EXERCISE DETAILS: The entries below are to be copied exactly, with nothing left out.
GIVEN RECORDS section start
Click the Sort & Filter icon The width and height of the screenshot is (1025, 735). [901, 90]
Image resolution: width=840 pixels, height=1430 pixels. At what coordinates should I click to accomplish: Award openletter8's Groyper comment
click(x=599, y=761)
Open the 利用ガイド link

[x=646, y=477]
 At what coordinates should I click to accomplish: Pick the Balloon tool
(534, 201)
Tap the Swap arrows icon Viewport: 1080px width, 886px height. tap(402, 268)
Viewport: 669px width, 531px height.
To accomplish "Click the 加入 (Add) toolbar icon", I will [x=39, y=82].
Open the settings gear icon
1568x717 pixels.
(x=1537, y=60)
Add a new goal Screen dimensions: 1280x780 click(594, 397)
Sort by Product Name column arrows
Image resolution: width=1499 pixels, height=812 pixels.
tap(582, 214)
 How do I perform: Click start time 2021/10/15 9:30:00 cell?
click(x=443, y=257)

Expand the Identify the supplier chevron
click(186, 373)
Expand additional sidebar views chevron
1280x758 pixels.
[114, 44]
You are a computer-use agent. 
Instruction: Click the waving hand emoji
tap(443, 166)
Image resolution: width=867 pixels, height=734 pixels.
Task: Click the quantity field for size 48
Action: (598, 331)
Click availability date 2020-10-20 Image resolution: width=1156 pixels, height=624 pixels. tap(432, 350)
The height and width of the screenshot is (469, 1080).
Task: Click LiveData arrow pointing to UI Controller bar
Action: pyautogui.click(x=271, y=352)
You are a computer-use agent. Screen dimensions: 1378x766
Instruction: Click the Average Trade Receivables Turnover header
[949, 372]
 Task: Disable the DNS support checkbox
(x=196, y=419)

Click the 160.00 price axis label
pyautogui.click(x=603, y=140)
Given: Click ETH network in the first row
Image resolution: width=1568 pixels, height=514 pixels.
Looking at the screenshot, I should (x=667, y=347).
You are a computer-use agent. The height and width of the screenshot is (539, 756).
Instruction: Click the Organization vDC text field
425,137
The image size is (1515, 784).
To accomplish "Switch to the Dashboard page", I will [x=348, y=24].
GIVEN RECORDS section end
SOLUTION BELOW:
Click the Sort & Filter icon The width and height of the screenshot is (1025, 735). [901, 90]
Image resolution: width=840 pixels, height=1430 pixels. At what coordinates should I click to accomplish: Award openletter8's Groyper comment
click(x=599, y=761)
Open the 利用ガイド link

[x=646, y=477]
 At what coordinates should I click to accomplish: Pick the Balloon tool
(534, 201)
Tap the Swap arrows icon Viewport: 1080px width, 886px height. tap(402, 268)
Viewport: 669px width, 531px height.
To accomplish "Click the 加入 (Add) toolbar icon", I will [x=39, y=82].
Open the settings gear icon
1568x717 pixels.
(x=1537, y=60)
Add a new goal Screen dimensions: 1280x780 click(594, 397)
Sort by Product Name column arrows
Image resolution: width=1499 pixels, height=812 pixels.
tap(582, 214)
 How do I perform: Click start time 2021/10/15 9:30:00 cell?
click(x=443, y=257)

Expand the Identify the supplier chevron
click(186, 373)
Expand additional sidebar views chevron
1280x758 pixels.
[114, 44]
You are a computer-use agent. 
Instruction: Click the waving hand emoji
tap(443, 166)
Image resolution: width=867 pixels, height=734 pixels.
Task: Click the quantity field for size 48
Action: (598, 331)
Click availability date 2020-10-20 Image resolution: width=1156 pixels, height=624 pixels. tap(432, 350)
The height and width of the screenshot is (469, 1080).
Task: Click LiveData arrow pointing to UI Controller bar
Action: pyautogui.click(x=271, y=352)
You are a computer-use agent. Screen dimensions: 1378x766
Instruction: Click the Average Trade Receivables Turnover header
[949, 372]
 Task: Disable the DNS support checkbox
(x=196, y=419)

Click the 160.00 price axis label
pyautogui.click(x=603, y=140)
Given: Click ETH network in the first row
Image resolution: width=1568 pixels, height=514 pixels.
Looking at the screenshot, I should (x=667, y=347).
You are a computer-use agent. The height and width of the screenshot is (539, 756).
Instruction: Click the Organization vDC text field
425,137
The image size is (1515, 784).
To accomplish "Switch to the Dashboard page", I will [x=348, y=24].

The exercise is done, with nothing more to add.